In this code, I created a thing I made up, a “Tile Reference” which I implemented with geoecon_utils.Tr(). This returned a set of tiles, defined by their row, column, x_width and y_width. We used these to load just subsets of the array and do operations on the smaller thing.


literal_aggregation_to_5m_cell = False
if literal_aggregation_to_5m_cell:
    factor =  10
    shape = (2160, 4320)
    c_30s_tr = gu.Tr(c_30s_uri, chunkshape = shape)
    cell_sum_5m = np.zeros((c_30s_tr.num_rows / factor, c_30s_tr.num_cols / factor))
    cell_sum_5m_uri = os.path.split(ha_per_cell_5m_uri)[0] + '/c_5m_literal_aggregation_' + gu.pretty_time() + '.tif'
    for tile in c_30s_tr.tr_frame:
        tile_array = c_30s_tr.tile_to_array(tile)
        print 'Aggregating tile', tile
        for row in range(c_30s_tr.chunkshape[0] / factor):
            for col in range(c_30s_tr.chunkshape[1] / factor):
                cell_sum = np.sum(tile_array[row * factor : (row + 1) * factor, col * factor: (col + 1) * factor])
                cell_sum_5m[tile[0] / factor + row, tile[1] / factor + col] = cell_sum
    cell_sum_5m /= 100 #because 30s is in c per ha and i want c per 5min gridcell
    print gu.desc(cell_sum_5m)
    gu.save_array_as_geotiff(cell_sum_5m, cell_sum_5m_uri, ha_per_cell_5m_uri)

Better code, do run

The better way is to use a function that builds in the tiling functionality. Eventually this will expand to multi-computer approaches, but for now, we’ll just use the local but parallelized hb.raster_calculator()

hb.raster_calculator(this)

Project complexity level 6: Systematic file management file management.

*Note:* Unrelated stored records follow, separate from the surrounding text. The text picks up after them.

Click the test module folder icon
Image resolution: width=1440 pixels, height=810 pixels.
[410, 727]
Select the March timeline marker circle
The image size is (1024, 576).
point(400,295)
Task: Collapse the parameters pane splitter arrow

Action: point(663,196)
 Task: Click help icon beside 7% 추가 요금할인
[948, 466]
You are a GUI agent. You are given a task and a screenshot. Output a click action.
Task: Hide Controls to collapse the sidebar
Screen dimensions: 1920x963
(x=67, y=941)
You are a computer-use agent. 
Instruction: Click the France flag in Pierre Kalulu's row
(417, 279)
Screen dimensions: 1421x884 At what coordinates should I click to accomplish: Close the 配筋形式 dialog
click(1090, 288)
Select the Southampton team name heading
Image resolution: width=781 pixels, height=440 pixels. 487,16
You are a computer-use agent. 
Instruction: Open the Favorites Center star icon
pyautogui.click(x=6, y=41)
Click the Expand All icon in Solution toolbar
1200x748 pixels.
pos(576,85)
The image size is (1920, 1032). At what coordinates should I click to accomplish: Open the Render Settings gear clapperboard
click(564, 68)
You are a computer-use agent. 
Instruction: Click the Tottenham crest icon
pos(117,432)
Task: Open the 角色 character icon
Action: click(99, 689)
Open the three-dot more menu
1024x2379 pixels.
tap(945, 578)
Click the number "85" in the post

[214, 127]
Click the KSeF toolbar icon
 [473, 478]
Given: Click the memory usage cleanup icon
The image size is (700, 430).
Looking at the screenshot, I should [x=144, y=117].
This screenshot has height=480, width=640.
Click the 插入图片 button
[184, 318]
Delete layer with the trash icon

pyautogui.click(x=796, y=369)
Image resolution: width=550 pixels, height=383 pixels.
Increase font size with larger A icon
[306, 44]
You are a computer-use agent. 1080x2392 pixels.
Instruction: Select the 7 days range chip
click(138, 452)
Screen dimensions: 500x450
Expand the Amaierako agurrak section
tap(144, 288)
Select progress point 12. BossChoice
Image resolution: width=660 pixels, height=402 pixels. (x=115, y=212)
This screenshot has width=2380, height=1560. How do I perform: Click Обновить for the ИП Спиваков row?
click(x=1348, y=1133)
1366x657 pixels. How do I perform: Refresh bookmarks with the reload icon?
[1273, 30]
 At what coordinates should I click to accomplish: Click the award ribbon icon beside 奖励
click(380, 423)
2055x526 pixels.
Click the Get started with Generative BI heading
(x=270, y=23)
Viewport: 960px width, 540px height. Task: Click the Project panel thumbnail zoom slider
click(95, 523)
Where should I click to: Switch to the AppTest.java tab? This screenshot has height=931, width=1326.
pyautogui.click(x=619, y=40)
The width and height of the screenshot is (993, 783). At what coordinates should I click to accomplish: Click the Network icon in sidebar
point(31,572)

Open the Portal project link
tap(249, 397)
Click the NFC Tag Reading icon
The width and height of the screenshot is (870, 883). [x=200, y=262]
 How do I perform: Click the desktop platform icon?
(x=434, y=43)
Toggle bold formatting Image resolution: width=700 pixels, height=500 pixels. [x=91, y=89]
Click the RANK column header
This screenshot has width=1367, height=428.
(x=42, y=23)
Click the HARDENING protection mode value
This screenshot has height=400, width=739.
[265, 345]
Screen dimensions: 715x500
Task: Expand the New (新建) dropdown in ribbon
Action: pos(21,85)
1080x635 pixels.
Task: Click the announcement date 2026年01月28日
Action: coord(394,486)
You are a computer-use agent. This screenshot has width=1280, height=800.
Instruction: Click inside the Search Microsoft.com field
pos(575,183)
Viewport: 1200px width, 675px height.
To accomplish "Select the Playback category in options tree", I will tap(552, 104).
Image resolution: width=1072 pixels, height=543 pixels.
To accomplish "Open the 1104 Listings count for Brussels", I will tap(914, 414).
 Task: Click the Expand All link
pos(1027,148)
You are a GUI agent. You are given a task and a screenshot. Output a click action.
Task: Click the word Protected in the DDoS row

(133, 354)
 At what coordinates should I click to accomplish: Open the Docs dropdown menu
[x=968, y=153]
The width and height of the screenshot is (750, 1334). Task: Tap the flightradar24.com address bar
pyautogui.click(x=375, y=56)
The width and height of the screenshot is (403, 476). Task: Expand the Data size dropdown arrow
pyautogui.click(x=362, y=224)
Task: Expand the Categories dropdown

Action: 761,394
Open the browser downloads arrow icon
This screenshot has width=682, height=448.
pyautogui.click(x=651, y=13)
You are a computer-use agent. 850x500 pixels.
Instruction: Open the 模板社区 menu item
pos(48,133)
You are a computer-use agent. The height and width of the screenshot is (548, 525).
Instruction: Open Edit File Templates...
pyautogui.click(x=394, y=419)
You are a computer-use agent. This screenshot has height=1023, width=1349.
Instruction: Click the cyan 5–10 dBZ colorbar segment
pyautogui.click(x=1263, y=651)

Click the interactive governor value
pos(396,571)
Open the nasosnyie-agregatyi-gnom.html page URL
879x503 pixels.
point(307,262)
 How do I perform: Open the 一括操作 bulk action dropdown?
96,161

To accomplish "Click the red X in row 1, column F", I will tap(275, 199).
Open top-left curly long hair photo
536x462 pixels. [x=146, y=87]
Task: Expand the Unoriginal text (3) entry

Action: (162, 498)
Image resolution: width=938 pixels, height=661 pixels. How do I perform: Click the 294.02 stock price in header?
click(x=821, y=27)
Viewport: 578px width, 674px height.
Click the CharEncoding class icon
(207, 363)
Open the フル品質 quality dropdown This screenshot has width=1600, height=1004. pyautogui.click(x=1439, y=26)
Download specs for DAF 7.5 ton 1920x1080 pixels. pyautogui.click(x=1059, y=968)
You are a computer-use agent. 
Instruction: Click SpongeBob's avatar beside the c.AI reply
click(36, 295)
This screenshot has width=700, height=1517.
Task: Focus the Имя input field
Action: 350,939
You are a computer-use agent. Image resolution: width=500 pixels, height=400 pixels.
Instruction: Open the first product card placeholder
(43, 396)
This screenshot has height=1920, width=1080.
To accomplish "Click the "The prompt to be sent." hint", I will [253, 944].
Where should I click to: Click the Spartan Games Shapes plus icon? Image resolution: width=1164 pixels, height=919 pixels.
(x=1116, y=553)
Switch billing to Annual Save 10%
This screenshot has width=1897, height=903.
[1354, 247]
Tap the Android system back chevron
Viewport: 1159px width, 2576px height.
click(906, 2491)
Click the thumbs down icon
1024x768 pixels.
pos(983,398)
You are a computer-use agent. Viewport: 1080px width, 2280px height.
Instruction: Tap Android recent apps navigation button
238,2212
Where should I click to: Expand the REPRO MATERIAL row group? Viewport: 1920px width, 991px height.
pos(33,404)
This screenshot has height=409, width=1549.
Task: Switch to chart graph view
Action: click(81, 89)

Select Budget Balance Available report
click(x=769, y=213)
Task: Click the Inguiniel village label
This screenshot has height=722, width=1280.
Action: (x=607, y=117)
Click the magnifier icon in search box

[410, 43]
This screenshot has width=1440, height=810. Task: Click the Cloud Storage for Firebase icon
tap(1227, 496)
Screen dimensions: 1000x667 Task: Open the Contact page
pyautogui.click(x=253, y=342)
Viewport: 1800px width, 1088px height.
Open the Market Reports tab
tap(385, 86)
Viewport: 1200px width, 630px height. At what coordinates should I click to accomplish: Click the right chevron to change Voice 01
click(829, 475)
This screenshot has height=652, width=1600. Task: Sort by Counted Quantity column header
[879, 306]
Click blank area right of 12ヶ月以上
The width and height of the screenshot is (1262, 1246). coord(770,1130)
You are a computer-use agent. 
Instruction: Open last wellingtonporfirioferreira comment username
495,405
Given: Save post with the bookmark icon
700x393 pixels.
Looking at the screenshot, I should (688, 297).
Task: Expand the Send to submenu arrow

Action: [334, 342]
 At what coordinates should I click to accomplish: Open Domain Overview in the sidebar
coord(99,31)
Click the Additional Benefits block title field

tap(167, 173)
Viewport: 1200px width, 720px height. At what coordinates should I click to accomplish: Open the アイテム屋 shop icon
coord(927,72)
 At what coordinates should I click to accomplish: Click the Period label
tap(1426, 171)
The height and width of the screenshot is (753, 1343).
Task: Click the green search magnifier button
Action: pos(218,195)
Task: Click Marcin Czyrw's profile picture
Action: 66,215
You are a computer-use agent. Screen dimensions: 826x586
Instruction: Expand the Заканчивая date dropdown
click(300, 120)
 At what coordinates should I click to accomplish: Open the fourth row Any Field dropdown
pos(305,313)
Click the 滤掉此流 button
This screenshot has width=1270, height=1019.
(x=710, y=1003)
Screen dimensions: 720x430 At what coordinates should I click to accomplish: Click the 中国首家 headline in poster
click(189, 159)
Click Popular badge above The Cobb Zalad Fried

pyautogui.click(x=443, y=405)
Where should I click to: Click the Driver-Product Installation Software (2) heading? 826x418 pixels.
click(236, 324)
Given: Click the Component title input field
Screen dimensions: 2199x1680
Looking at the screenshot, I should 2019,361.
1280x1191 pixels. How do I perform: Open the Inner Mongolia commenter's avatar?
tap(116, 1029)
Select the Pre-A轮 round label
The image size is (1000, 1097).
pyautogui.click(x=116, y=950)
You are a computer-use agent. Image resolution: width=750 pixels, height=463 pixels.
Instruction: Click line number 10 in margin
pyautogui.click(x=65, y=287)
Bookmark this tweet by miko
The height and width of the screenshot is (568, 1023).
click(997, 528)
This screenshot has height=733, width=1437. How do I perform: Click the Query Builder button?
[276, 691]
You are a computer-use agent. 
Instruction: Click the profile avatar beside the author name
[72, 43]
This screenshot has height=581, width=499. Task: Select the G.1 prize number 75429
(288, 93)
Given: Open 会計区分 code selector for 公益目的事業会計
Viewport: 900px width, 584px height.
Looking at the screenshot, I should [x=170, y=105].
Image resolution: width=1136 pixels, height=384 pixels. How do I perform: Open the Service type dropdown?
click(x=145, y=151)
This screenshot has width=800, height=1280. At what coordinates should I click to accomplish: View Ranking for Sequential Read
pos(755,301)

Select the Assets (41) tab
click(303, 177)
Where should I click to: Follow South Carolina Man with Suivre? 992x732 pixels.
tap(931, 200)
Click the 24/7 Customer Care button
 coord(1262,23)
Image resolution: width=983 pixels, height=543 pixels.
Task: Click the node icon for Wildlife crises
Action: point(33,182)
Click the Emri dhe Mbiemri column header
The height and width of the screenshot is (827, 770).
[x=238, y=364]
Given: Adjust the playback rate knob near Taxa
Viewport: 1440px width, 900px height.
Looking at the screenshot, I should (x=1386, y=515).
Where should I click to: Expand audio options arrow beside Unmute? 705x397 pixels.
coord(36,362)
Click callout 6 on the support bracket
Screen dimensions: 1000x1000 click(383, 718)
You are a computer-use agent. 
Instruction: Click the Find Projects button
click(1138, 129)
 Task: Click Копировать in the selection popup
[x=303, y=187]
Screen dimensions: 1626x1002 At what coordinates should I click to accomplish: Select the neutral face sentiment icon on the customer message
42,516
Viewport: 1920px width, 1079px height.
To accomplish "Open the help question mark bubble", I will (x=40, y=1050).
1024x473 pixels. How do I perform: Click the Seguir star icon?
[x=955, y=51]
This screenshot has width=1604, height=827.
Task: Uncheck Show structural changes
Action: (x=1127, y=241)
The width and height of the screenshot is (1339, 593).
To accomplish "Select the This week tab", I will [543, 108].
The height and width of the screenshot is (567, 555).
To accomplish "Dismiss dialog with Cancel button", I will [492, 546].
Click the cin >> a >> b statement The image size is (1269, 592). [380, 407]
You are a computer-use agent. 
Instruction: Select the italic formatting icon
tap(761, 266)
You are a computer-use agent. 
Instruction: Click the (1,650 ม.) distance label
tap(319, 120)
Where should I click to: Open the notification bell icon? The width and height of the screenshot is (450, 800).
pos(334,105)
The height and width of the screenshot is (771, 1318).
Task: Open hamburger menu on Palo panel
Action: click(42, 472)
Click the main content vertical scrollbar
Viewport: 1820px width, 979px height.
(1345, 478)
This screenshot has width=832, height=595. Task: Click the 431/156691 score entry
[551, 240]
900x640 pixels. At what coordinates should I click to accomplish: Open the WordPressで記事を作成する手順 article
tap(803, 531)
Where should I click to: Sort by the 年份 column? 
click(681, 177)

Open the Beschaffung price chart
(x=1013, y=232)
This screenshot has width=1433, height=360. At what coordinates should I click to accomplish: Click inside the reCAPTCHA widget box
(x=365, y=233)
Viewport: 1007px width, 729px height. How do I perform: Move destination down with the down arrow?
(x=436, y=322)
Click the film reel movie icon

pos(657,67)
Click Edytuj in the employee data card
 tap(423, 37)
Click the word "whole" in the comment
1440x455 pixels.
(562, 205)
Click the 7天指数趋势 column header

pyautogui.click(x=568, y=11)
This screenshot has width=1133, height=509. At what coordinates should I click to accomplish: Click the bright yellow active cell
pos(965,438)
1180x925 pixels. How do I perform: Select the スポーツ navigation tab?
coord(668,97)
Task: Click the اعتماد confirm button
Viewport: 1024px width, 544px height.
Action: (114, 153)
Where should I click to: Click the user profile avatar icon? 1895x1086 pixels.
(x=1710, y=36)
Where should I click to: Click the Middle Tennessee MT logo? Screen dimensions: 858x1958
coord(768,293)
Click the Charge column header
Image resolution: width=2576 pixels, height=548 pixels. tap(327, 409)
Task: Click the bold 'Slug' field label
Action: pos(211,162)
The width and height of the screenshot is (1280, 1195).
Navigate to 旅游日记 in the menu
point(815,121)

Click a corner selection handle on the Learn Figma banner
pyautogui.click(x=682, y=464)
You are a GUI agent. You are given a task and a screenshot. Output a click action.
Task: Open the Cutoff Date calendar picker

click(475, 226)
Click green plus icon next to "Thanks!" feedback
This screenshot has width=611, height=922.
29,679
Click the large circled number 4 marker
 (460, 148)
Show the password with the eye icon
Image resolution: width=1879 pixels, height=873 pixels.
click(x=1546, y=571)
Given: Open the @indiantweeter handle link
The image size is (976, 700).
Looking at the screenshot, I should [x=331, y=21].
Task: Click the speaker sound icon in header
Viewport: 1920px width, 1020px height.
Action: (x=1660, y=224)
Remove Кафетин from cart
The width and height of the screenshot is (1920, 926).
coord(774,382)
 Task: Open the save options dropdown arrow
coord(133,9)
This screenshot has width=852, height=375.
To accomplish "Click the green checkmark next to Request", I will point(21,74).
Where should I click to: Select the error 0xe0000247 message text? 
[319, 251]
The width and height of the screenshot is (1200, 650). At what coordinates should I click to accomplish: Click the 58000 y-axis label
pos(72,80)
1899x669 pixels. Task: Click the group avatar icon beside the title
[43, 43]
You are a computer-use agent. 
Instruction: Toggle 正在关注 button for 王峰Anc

The final level of complexity we will discuss (before just using the Earth Economy Devstack approach) arises when the number of files that must be managed becomes a challenge both for performance reasons and the challenges of managing complexity.

One example where this comes up is when a computation requires writing tiles of output. In many big-data applications and in most of the very large datasets that are available online, the data are themselves stored in tiles. On the one hand, this is nice because it automatically suggests a chunk-by-chunk parallelization strategy. On the other hand, it quickly becomes challenging when, for instance, you want to look at an area of interest (AOI) that spans multiple tiles. There are a plethora of software solutions to deal with this, such as GDAL’s Virtual Raster (VRT) file type, but many of these have limitations.

When the computation in question requires many complex steps which might be contingent on other intermediate products from adjacent tiles, even some of the most cutting-edge solutions that implement complex tiling architecture (like DASK with rioxarray) will not be sufficient. This was the challenge that arose when doing downscaling with the SEALS model, especially when the algorithm had to be trained on such tiles millions of times. The optimized algorithm in this complex data and computation dependency-tree situation required a new tool, which would also have to address all of the above challenges in project complexity.

This led to ProjectFlow, one of the key tools within the Earth Economy Devstack and a part of Hazelbean.